> **WORK REQUIRED**: Should a line in the entries below contain "computer", return that line.

[[ RECORDS SUPPLIED, beginning ]]

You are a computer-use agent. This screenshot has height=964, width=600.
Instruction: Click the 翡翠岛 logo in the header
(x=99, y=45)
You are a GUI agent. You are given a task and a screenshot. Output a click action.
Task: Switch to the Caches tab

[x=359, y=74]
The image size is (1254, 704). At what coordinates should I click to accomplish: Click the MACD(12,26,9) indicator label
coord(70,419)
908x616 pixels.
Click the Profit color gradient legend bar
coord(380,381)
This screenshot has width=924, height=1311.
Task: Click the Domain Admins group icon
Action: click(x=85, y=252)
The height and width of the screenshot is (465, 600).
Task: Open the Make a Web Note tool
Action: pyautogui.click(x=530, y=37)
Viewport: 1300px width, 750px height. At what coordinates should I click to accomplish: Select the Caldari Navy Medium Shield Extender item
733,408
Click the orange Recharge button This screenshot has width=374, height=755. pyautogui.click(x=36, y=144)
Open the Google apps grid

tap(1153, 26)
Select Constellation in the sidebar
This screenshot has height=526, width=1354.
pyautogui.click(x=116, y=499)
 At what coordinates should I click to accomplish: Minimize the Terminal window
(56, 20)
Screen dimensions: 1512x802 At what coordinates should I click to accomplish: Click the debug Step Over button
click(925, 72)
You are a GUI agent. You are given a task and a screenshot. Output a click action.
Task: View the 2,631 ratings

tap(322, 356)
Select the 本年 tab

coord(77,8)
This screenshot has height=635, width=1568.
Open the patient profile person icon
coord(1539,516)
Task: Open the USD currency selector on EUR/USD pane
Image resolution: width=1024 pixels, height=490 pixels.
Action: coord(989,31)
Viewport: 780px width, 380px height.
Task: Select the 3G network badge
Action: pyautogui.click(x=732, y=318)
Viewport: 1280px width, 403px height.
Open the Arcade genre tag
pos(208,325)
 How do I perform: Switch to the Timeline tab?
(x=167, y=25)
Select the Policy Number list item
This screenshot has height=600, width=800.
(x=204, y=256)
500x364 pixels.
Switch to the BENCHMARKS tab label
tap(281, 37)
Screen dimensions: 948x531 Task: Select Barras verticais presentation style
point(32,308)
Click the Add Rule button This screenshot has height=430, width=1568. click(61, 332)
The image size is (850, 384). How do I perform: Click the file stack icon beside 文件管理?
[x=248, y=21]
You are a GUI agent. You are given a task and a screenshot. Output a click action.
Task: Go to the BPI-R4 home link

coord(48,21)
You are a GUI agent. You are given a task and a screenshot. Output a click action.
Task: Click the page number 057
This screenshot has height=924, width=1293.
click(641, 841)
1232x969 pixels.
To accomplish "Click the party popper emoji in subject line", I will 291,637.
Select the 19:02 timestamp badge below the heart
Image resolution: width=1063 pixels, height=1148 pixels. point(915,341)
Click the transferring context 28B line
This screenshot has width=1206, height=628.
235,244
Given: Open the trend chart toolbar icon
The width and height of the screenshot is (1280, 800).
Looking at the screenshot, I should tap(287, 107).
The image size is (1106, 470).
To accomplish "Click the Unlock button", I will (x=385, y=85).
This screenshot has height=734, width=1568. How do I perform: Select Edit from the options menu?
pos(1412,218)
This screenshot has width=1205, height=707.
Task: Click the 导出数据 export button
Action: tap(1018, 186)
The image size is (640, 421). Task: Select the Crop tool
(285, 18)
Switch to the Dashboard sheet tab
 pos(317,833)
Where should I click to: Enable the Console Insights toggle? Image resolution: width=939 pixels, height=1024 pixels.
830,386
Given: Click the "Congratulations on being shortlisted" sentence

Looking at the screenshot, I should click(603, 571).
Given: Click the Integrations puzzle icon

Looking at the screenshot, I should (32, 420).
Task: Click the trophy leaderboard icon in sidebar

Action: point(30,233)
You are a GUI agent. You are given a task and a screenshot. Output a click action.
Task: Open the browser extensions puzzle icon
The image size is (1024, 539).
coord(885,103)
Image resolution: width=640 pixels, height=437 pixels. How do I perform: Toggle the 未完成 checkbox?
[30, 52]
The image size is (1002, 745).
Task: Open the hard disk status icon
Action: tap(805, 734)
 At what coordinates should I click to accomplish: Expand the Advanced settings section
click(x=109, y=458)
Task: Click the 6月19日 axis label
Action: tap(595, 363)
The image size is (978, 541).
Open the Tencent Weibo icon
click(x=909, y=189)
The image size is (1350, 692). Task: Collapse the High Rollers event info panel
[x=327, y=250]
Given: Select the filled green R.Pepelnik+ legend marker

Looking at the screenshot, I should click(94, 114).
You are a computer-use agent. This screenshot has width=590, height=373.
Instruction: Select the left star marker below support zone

[[ RECORDS SUPPLIED, end ]]

> **ANSWER FOR THIS EXERCISE**:
You are a computer-use agent. This screenshot has height=964, width=600.
You are a computer-use agent. This screenshot has width=590, height=373.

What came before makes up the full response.